Sue), TT (i.e., Thomas Thorpe), and BSI (cf. “Bessie,”
Elizabeth [Hall]) on the set leaf—which get lost in the acrostic
of Rune 1—encode the names of important subjects and/or auditors;
in a pinch, the initial emphatic N will even do for “Anne.”
Forms of “Southy” (e.g., SWOWOITT, SVVT) also
align themselves.
The
set-leaf vertical acrostic codeline—N S WOVVOIT TOW
B SI—suggests “Ensue, ode too busy,” “An ass,
would Toby sigh,” “Anne, Sue vowed Toby’s I,”
“…would ‘To be’ say,” “…vowed
to be assy,” “Anne, Sue, ought to be busy,” and “In
Swede [an epithet for Thorpe], Toby is aye.” The down/up reverse
of this code yields, e.g., “In Swede, Toby’s ‘I’

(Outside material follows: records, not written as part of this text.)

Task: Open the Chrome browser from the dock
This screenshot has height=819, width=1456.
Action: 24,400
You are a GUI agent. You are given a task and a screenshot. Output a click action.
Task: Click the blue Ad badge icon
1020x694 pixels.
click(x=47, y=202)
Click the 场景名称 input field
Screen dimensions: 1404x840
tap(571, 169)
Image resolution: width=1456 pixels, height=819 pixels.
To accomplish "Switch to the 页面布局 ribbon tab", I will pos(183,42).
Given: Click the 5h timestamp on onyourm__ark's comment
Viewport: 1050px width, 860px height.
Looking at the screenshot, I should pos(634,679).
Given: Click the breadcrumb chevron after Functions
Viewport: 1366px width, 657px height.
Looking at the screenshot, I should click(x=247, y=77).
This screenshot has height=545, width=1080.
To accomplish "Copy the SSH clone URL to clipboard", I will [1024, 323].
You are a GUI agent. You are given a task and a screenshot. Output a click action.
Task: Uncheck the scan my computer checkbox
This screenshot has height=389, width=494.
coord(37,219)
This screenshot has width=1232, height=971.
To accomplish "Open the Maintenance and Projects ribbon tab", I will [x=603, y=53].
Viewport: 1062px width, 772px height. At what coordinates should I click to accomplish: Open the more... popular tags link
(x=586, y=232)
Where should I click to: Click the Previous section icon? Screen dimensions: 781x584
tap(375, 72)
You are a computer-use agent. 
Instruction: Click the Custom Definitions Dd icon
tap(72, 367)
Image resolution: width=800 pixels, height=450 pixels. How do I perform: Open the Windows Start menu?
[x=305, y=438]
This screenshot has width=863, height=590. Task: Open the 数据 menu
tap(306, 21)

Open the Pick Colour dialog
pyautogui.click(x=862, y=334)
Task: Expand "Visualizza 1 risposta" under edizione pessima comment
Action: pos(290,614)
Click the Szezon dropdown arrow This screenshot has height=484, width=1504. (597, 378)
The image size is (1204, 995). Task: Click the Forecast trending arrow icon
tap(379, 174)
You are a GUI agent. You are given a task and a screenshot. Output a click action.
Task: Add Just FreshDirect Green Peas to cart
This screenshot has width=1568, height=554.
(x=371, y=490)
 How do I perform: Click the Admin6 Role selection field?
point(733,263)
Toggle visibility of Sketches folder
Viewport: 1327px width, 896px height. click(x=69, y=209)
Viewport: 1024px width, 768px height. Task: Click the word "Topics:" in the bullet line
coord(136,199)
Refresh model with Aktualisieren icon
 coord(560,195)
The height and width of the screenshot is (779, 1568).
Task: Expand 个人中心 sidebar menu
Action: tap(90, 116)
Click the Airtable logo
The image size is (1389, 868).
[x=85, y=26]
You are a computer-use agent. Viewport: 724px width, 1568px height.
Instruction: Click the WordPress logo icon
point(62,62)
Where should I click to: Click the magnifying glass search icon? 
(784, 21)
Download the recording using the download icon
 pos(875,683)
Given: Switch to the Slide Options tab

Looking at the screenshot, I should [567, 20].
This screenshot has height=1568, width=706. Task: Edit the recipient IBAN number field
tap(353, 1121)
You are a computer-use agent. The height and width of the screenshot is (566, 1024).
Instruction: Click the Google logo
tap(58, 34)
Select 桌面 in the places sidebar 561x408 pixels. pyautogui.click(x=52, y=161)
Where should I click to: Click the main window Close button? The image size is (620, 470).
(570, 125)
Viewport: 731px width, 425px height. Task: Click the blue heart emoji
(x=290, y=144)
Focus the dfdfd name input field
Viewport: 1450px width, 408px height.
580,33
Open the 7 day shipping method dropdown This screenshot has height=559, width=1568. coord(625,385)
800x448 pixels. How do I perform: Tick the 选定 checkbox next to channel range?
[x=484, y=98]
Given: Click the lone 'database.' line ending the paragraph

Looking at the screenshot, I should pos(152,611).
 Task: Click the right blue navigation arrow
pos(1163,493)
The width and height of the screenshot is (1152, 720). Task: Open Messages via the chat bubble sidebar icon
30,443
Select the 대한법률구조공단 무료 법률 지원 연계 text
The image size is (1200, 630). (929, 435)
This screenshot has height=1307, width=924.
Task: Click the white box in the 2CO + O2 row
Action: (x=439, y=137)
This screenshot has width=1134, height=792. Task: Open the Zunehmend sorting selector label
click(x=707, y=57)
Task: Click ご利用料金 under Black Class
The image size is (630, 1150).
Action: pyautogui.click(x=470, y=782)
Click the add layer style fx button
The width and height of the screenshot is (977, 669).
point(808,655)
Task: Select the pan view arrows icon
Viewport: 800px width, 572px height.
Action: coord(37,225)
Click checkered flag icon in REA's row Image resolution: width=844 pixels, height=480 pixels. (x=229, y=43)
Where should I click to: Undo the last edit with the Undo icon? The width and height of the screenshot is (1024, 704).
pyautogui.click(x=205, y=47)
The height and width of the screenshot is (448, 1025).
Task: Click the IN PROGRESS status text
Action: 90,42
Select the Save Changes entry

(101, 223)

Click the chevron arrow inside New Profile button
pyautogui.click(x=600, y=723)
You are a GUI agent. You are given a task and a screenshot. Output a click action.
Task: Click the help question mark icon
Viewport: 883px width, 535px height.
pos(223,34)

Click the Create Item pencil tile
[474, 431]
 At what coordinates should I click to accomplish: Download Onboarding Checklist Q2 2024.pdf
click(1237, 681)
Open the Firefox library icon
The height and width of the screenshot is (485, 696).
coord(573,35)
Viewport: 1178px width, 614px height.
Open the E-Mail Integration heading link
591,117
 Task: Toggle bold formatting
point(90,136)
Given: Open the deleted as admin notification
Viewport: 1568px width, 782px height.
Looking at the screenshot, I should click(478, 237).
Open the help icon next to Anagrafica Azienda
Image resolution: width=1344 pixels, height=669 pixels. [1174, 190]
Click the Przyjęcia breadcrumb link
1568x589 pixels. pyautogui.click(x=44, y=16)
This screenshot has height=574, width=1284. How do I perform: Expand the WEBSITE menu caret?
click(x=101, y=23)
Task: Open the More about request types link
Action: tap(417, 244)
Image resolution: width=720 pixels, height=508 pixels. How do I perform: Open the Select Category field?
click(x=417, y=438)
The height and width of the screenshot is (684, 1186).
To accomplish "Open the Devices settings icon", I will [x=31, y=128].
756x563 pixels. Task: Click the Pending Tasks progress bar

is bawdy, teasing,” “…is body teasing.” The simplest
diagonal code—N SOWVVT OT B IO SW I—suggests
“In Swede, oat beaten, Sue eye [10=ten],” “Anne sought
oat, hating [B=8] Sue aye,” and the like.
Numeric
totals of all the emphatic letters (treated as numbers) may yield
70, the last rune composed before the set starts: I+V+0+7+8+5+VV+7+5+VV+0+0+1+1+VV
= 70. This construction requires us to read the opening “N”
as I+V (or 6, the set number), not IV = 4.